Last week the Bank of Korea forecast that the country’s economy would expand around 2 percent this year, marking the central bank’s fourth downward revision of its growth outlook for 2019 over the past year. The growth estimate was lowered from 2.7 percent late last year to 2.6 percent in January, 2.5 percent in April and 2.2 percent in July.
The BOK also trimmed its growth projection for next year to 2.3 percent, down from 2.5 percent forecast in July.
The central bank’s latest growth outlook revision both preceded and followed the release of gloomy economic data.
According to data released by Statistics Korea earlier last week, the country recorded simultaneous decreases in industrial output, retail sales and facility investment in October. Compared with a month earlier, industrial production fell 0.4 percent, retail sales slid 0.5 percent and facility investment declined 0.8 percent.
Separate figures released by the Trade Ministry on Sunday indicated that South Korea’s exports decreased 14.3 percent in November from a year earlier, extending the downward streak for a 12th consecutive month. Outbound shipments from Asia’s fourth-largest economy reached $44.1 billion last month, down from $51.4 billion a year earlier, amid the prolonged trade dispute between the US and China and a slump in global demand for semiconductors.
Many private economic institutions at home and abroad have painted a grimmer picture of Korea’s economy than the central bank, predicting its growth rate will fall far short of 2 percent in 2019 and 2020.
The central bank expects the country to see a rebound in private consumption, exports and facility investment next year.
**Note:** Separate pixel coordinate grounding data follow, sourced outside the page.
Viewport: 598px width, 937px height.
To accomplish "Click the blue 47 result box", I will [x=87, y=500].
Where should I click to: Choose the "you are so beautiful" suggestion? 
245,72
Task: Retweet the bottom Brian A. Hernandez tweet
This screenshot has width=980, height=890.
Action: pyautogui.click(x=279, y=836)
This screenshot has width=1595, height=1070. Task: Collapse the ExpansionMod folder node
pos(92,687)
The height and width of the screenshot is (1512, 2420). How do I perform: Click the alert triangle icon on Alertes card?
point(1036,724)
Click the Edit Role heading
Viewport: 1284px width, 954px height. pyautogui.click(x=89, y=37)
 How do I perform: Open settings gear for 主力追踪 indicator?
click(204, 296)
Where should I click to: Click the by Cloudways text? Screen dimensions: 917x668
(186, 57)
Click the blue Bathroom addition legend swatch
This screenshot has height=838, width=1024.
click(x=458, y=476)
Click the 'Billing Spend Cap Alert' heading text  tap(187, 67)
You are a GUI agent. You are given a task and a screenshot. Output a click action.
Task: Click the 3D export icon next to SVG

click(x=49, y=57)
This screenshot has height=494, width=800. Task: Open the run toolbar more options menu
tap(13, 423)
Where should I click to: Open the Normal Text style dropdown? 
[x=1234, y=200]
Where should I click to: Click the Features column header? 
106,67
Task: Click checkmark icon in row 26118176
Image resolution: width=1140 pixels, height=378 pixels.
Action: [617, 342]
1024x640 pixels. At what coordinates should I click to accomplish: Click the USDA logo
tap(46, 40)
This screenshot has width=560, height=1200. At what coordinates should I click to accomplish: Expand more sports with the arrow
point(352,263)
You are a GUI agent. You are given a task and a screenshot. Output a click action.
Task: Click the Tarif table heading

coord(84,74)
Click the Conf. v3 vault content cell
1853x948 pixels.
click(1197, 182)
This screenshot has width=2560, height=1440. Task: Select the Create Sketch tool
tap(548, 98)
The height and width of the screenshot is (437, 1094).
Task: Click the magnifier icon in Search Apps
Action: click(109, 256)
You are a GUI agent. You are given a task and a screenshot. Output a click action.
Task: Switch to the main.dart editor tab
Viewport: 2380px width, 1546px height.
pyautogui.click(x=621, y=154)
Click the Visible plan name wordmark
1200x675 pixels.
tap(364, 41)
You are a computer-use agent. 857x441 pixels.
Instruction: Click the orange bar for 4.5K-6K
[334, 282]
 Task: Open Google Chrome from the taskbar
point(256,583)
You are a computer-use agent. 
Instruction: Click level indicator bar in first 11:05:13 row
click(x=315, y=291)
But this prediction lacks support, with the economy facing a set of downside risks, including a protracted slump in global trade, greater sluggishness in China’s domestic demand and a delayed recovery in the semiconductor sector.
Finance Minister Hong Nam-ki, who doubles as deputy prime minister for economic affairs, said last week that the government would mobilize all policy tools to achieve a growth rate in the 2 percent range this year and to create momentum for an economic rebound next year.
President Moon Jae-in’s administration has expanded fiscal expenditure to bolster the sluggish economy. In step with fiscal expansion, the central bank has cut its key policy rate by 0.25 percentage point twice this year to a record low of 1.25 percent. BOK policymakers have suggested the possibility of an additional rate cut in the first half of 2020.
But the mix of fiscal expansion and monetary easing is insufficient to prevent the economy from being dragged into a low-growth rut. Even if the economy expands around 2 percent this year and 2.3 percent next year as forecast by the central bank, the figures will fall short of the country’s potential growth rate, estimated to be 2.5-2.6 percent. The potential growth rate refers to the maximum growth an economy can achieve through all factors of production without fueling inflation.
What is needed to realize the country’s growth potential, and bolster it, is to revitalize the private sector through regulatory, labor and structural reforms.
The government should implement sweeping deregulation and make the labor market less rigid to encourage companies to increase investment and improve their productivity.
Increased corporate investment will create more jobs and boost private consumption.
The Moon administration’s income-led growth policy has increased the burden on companies, which were already struggling to cope with deteriorating business conditions at home and abroad.
As a result, corporate profitability has worsened sharply -- reducing corporate tax revenue, which accounts for more than a quarter of total tax revenue. This will make it harder for the government to continue to increase fiscal spending without causing a steep rise in national debt. According to data from the National Assembly Budget Office, the national debt is projected to double over the coming decade to 1,490.6 trillion won ($1.26 trillion) by 2028.
The government has lowered its estimate for next year’s corporate tax revenue by 18.7 percent from this year, when it is estimated to reach 79.3 trillion won. But even the lower target may be out of reach, given that the combined operating profits of local listed firms are expected to shrink about 30 percent this year.
In a meeting with delegates from Fitch Ratings last week, Finance Minister Hong suggested the government would push for structural reforms as mid- and long-term tasks. But crucial reforms needed to strengthen growth potential should be undertaken immediately.